The numbers are absurd. AI semiconductor revenue hit $8.4 billion in Q1, up 106% year-over-year. That's a double. In one year. And it now represents 44% of Broadcom's total revenue, which came in at $19.31 billion, beating Wall Street's expectations handily.
Let me put this in context: Nvidia gets all the headlines, and deservedly so - they've been the picks-and-shovels play for AI infrastructure. But Broadcom is quietly building custom AI accelerators for the hyperscalers, the companies actually deploying AI at scale. We're talking Google, Meta, and others who need chips tailored to their specific workloads.
And here's the kicker: CEO Hock Tan isn't slowing down.

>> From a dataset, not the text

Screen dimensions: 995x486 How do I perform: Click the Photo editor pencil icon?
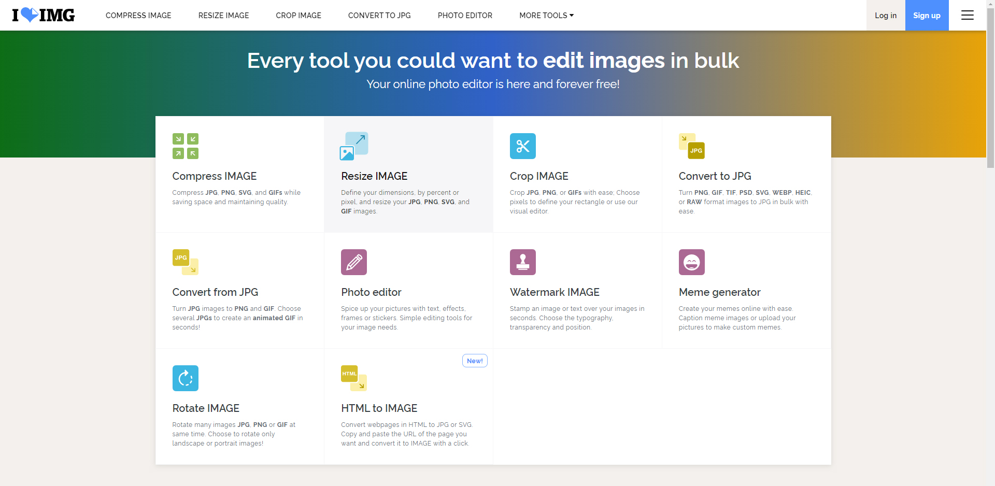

The company raised Q2 revenue guidance to approximately $22 billion, well ahead of the $20.6 billion analysts expected. Management is now targeting $100 billion in AI chip revenue by 2027. Not total revenue. Just AI chips.
If you're doing the math, that implies AI chip revenue could more than 10x from 2025 levels in just two years. Even if they only hit half that target, it's a staggering growth trajectory.

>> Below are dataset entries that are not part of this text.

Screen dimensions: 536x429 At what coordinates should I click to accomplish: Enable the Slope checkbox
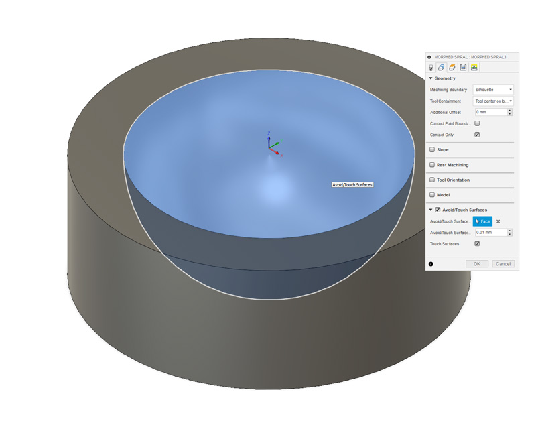pos(432,150)
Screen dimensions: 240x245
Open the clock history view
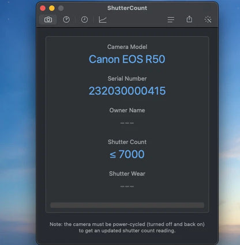pyautogui.click(x=84, y=20)
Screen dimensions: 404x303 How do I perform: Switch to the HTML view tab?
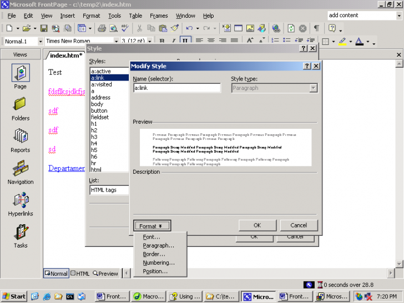pos(80,274)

Broadcom also announced a $10 billion share buyback program and raised its quarterly dividend to $0.65 per share. That's a company printing cash and returning it to shareholders while simultaneously doubling its core growth engine.
So why isn't this stock up 50%?
Honestly, I think the market is still figuring out how to value the "other" AI chip makers. Nvidia has the brand recognition. AMD gets the scrappy underdog narrative. Broadcom? They're doing the boring, profitable work of building custom silicon for the biggest customers in the world, and Wall Street hasn't fully repriced them for it.
There's a risk here, obviously. If AI spending craters, Broadcom's thesis evaporates. If the hyperscalers decide to go with cheaper alternatives or slow their buildouts, that $100 billion target looks ridiculous. And custom chip design is a lumpy business - big deals can take years to materialize and quarters to recognize revenue.